Quella in cui sono immersi è una dimensione tutta loro, una vita parallela spesa tra il cuscino e la tastiera. È una realtà che rispecchia un fenomeno sociale sempre più diffuso, una sindrome coniata dallo psichiatra giapponese Saito Tamaki che letteralmente significa «stare in disparte, isolarsi». Questo vuol dire che i migliori amici diventano i giochi e internet, la medicina più efficace per fuggire dal senso di frustrazione, di vuoto interiore, di angoscia che cresce dentro. A chiudere le porte al mondo esterno sono «giovani dai 13 ai 30 anni che provano un senso di inadeguatezza e di fallimento», spiega la dottoressa Rita Marianna Subioli, psicologa specializzata sulle nuove dipendenze comportamentali. Quando un adolescente sguscia nottetempo dalla sua camera pur di non incontrare mamma e papà, il perché, il più delle volte, non si trova scritto tra le pagine di un manuale di psicologia, ma è una conseguenza della «percezione da parte del ragazzo di aspettative troppo elevate da parte dei genitori». A volte, infatti, «un iperinvestimento» sulle capacità dei figli può diventare controproducente. Al punto tale da abbandonare le lezioni di chitarra «perché gli altri sono più bravi di me». Sono questi i campanelli di allarme di una dipendenza comportale che non deriva da un’ossessione verso il mondo virtuale, ma «ne diventa una causa». Secondo la psicologa, infatti, «il problema non sono le otto ore trascorse davanti al computer o ai videogame». Se il ragazzo decide di abbandonare pian piano i banchi di scuola, se ha difficoltà a relazionarsi soprattutto con i coetanei, se preferisce rifugiarsi in una community piuttosto che in un parco giochi, «è perché ritiene di non essere all’altezza». Per questo motivo decide di chiudersi in se stesso, di affidare le proprie debolezze a un computer che «lo accoglie senza giudicarlo».

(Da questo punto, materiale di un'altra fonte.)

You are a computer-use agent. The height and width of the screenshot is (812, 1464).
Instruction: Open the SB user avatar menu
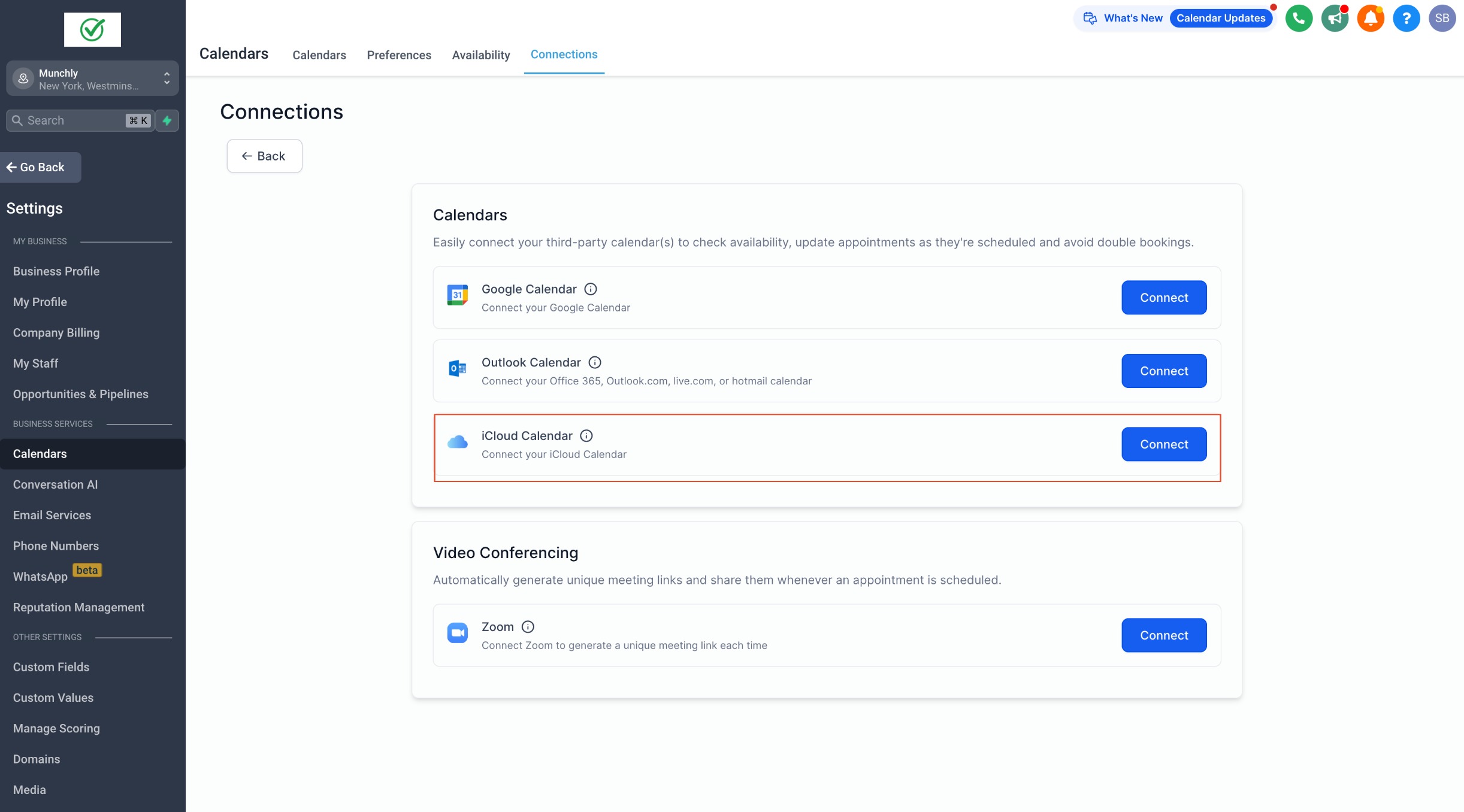coord(1442,18)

La punizione non sarà più allora una paghetta che non arriva a inizio del mese, ma «un’autoreclusione sociale» che lo porta a voler tagliare i ponti con il resto del mondo. «Si tratta di un fenomeno in rapida evoluzione che richiede un intervento mirato in termini di prevenzioni e di cura», sostiene la dott.ssa Subioli che, nel 2012, insieme alla presidente Valentina Di Liberto e a un team di psicoterapeuti e sociologi, ha dato vita alla cooperativa sociale onlus Hikikomori. Una realtà milanese che, a oggi, è l’unica in Italia a occuparsi in maniera specifica di questa patologia. Grazie a laboratori creativi di teatro e musicoterapia, sono circa una ventina i ragazzi che stanno cercando di superare le proprie difficoltà, tornando a gioire dopo una passeggiata all’aria aperta in compagnia del «counselor». Tra loro ci sono anche quelli che necessitano di terapie mirate a domicilio e realizzate con la collaborazione dei genitori: si tratta di ragazzi che vivono una forma di «autoreclusione totale». «Non escono di casa da anni – racconta la dottoressa – vivono di notte e hanno un rapporto difficile con i genitori». In questi casi si cercano strategie di confronto, si cerca di non colpevolizzarli. Spesso, infatti, i genitori fanno la voce grossa o minacciano di sequestrare il computer. Quante volte, del resto, l’imperativo «ora basta altrimenti stacco la spina» ha tuonato tra le mura degli adolescenti di questa generazione. Il segreto, invece, è sedersi accanto al ragazzo, ed entrare nel suo mondo.